▶ [Dataset entries]
· · ·
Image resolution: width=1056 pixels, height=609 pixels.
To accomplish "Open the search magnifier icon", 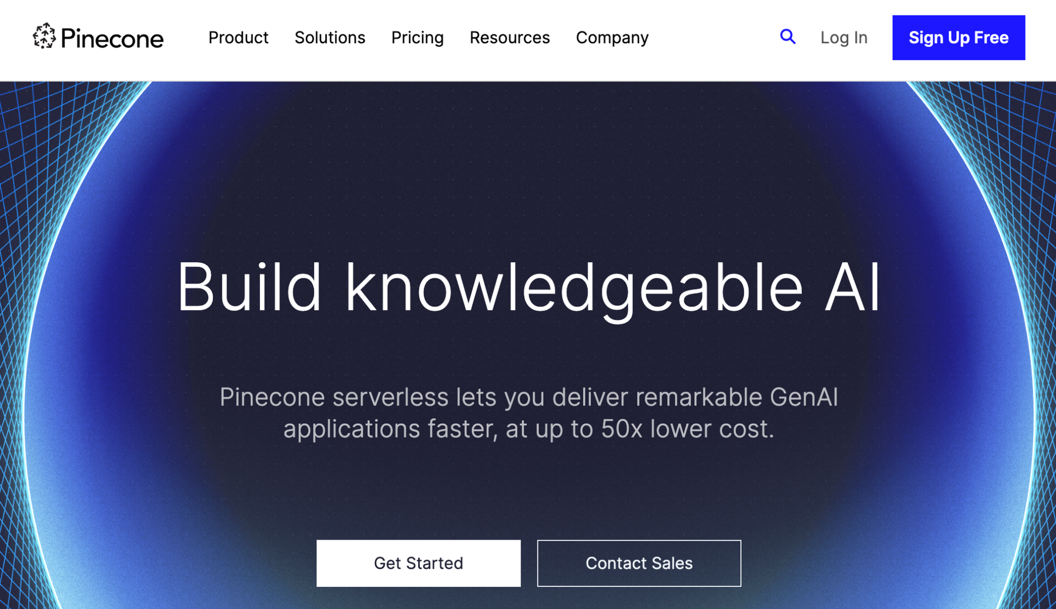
· · ·
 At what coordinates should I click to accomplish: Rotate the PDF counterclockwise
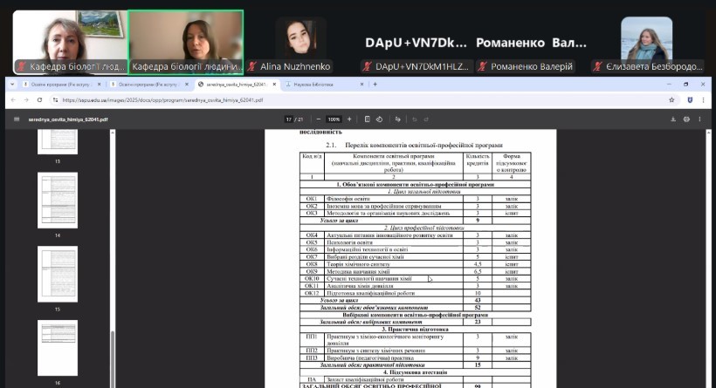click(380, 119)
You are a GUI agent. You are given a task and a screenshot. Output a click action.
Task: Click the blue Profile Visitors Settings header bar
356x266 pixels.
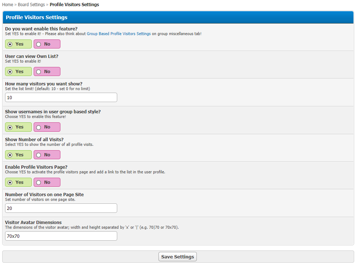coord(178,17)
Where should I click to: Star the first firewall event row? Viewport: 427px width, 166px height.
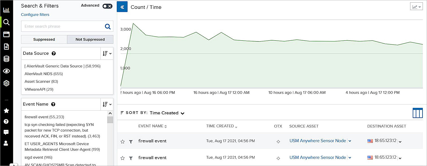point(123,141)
· · ·
▶ [Direction]
Copy the stretch of rows from the line containing "You are a GUI" through the line containing "point(123,141)", substituting "title bar" for "header bar" and leaving everything else unchanged. Leave the pictures out of your answer.

▶ [Task solution]
You are a GUI agent. You are given a task and a screenshot. Output a click action.
Task: Click the blue Profile Visitors Settings title bar
356x266 pixels.
coord(178,17)
Where should I click to: Star the first firewall event row? Viewport: 427px width, 166px height.
point(123,141)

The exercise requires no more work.